*What you need to do*: Put the lines below into a Markdown table with two columns, No. and Entry, numbering each row and leaving out any blank lines.
## begin Data entries
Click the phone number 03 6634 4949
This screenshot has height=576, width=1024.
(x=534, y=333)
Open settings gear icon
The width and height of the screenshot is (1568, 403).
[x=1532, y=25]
## end Data entries
*Result for this task*:
| No. | Entry |
|---|---|
| 1 | Click the phone number 03 6634 4949 |
| 2 | This screenshot has height=576, width=1024. |
| 3 | (x=534, y=333) |
| 4 | Open settings gear icon |
| 5 | The width and height of the screenshot is (1568, 403). |
| 6 | [x=1532, y=25] |